Re: [PATCH V2 vfio 05/11] vfio: Add an IOVA bitmap support

[Date Prev][Date Next][Thread Prev][Thread Next][Date Index][Thread Index]

 



On Thu, 14 Jul 2022 11:12:45 +0300
Yishai Hadas <yishaih@xxxxxxxxxx> wrote:

> From: Joao Martins <joao.m.martins@xxxxxxxxxx>
> 
> The new facility adds a bunch of wrappers that abstract how an IOVA
> range is represented in a bitmap that is granulated by a given
> page_size.

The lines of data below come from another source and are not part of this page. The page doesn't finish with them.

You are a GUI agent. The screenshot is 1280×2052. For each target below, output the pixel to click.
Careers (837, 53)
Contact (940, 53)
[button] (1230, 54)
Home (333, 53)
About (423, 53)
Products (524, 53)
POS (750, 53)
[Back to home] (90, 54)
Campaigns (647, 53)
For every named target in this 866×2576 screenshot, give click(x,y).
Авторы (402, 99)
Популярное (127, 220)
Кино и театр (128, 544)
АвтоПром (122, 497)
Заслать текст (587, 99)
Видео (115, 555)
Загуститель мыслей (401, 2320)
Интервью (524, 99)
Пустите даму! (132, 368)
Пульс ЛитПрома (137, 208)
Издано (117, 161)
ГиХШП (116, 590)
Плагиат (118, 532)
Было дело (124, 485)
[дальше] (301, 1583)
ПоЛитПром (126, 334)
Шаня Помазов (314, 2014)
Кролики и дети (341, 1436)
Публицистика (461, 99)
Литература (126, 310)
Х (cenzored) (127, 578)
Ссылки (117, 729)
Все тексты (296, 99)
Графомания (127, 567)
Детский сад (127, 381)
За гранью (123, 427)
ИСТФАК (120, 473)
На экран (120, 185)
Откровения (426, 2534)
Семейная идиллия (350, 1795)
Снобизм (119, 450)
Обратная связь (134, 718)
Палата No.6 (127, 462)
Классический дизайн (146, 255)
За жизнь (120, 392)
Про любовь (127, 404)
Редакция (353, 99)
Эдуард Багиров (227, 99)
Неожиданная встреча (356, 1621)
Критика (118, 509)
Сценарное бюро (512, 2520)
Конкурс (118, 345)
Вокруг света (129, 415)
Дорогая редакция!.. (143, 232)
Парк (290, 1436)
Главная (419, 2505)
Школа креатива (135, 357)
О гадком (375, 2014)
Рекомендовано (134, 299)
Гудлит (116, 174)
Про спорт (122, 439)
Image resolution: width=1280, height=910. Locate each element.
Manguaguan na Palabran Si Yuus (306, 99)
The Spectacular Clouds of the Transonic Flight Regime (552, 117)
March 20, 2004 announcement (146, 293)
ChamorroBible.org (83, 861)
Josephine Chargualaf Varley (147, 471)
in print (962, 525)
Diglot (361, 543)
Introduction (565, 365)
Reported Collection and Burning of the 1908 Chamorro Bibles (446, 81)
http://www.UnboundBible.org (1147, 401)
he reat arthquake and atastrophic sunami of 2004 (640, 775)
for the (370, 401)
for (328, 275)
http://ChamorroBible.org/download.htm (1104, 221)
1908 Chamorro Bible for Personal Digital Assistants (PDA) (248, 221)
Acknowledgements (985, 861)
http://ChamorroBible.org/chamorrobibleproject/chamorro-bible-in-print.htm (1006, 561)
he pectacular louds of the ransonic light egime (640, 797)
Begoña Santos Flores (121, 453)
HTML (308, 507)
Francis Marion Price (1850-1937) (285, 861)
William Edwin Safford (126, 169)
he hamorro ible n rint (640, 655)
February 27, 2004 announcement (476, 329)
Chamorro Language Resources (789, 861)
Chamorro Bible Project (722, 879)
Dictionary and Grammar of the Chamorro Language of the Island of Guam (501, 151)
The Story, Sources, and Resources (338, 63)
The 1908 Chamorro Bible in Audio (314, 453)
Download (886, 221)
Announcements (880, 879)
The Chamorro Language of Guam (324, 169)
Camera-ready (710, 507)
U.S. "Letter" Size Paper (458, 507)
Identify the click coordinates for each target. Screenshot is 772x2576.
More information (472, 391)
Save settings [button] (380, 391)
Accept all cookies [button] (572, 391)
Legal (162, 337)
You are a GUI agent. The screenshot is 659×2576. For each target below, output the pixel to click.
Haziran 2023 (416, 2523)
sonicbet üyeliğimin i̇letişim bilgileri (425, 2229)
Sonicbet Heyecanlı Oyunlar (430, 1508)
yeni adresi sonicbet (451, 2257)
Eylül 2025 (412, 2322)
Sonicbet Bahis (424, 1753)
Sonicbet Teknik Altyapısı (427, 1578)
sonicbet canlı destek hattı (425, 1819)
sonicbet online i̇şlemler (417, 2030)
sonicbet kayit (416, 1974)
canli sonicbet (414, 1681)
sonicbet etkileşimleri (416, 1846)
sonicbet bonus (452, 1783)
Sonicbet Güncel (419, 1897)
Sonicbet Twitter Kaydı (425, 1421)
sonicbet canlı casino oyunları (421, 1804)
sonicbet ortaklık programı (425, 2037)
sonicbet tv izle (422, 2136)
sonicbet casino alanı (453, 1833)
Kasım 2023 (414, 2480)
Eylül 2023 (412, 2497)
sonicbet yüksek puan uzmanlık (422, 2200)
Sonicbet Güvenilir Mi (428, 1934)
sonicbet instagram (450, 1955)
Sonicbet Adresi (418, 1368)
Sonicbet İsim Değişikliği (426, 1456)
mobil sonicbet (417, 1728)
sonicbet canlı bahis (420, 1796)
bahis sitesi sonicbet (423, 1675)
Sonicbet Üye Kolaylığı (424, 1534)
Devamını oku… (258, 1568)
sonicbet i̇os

So it translates all the lifting of dealing with user
> pointers into its corresponding kernel addresses backing said user
> memory into doing finally the bitmap ops to change various bits.
> 
> The formula for the bitmap is:
> 
>    data[(iova / page_size) / 64] & (1ULL << (iova % 64))
> 
> Where 64 is the number of bits in a unsigned long (depending on arch)
> 
> An example usage of these helpers for a given @iova, @page_size, @length
> and __user @data:
> 
> 	iova_bitmap_init(&iter.dirty, iova, __ffs(page_size));
> 	ret = iova_bitmap_iter_init(&iter, iova, length, data);

Why are these separate functions given this use case?

> 	if (ret)
> 		return -ENOMEM;
> 
> 	for (; !iova_bitmap_iter_done(&iter);
> 	     iova_bitmap_iter_advance(&iter)) {
> 		ret = iova_bitmap_iter_get(&iter);
> 		if (ret)
> 			break;
> 		if (dirty)
> 			iova_bitmap_set(iova_bitmap_iova(&iter),
> 					iova_bitmap_iova_length(&iter),
> 					&iter.dirty);
> 
> 		iova_bitmap_iter_put(&iter);
> 
> 		if (ret)
> 			break;

This break is unreachable.

> 	}
> 
> 	iova_bitmap_iter_free(&iter);
> 
> The facility is intended to be used for user bitmaps representing
> dirtied IOVAs by IOMMU (via IOMMUFD) and PCI Devices (via vfio-pci).
> 
> Signed-off-by: Joao Martins <joao.m.martins@xxxxxxxxxx>
> Signed-off-by: Yishai Hadas <yishaih@xxxxxxxxxx>
> ---
>  drivers/vfio/Makefile       |   6 +-
>  drivers/vfio/iova_bitmap.c  | 164 ++++++++++++++++++++++++++++++++++++
>  include/linux/iova_bitmap.h |  46 ++++++++++
>  3 files changed, 214 insertions(+), 2 deletions(-)
>  create mode 100644 drivers/vfio/iova_bitmap.c
>  create mode 100644 include/linux/iova_bitmap.h
> 
> diff --git a/drivers/vfio/Makefile b/drivers/vfio/Makefile
> index 1a32357592e3..1d6cad32d366 100644
> --- a/drivers/vfio/Makefile
> +++ b/drivers/vfio/Makefile
> @@ -1,9 +1,11 @@
>  # SPDX-License-Identifier: GPL-2.0
>  vfio_virqfd-y := virqfd.o
>  
> -vfio-y += vfio_main.o
> -
>  obj-$(CONFIG_VFIO) += vfio.o
> +
> +vfio-y := vfio_main.o \
> +          iova_bitmap.o \
> +
>  obj-$(CONFIG_VFIO_VIRQFD) += vfio_virqfd.o
>  obj-$(CONFIG_VFIO_IOMMU_TYPE1) += vfio_iommu_type1.o
>  obj-$(CONFIG_VFIO_IOMMU_SPAPR_TCE) += vfio_iommu_spapr_tce.o
> diff --git a/drivers/vfio/iova_bitmap.c b/drivers/vfio/iova_bitmap.c
> new file mode 100644
> index 000000000000..9ad1533a6aec
> --- /dev/null
> +++ b/drivers/vfio/iova_bitmap.c
> @@ -0,0 +1,164 @@
> +// SPDX-License-Identifier: GPL-2.0
> +/*
> + * Copyright (c) 2022, Oracle and/or its affiliates.
> + * Copyright (c) 2021-2022, NVIDIA CORPORATION & AFFILIATES. All rights reserved
> + */
> +
> +#include <linux/iova_bitmap.h>
> +
> +static unsigned long iova_bitmap_iova_to_index(struct iova_bitmap_iter *iter,
> +					       unsigned long iova_length)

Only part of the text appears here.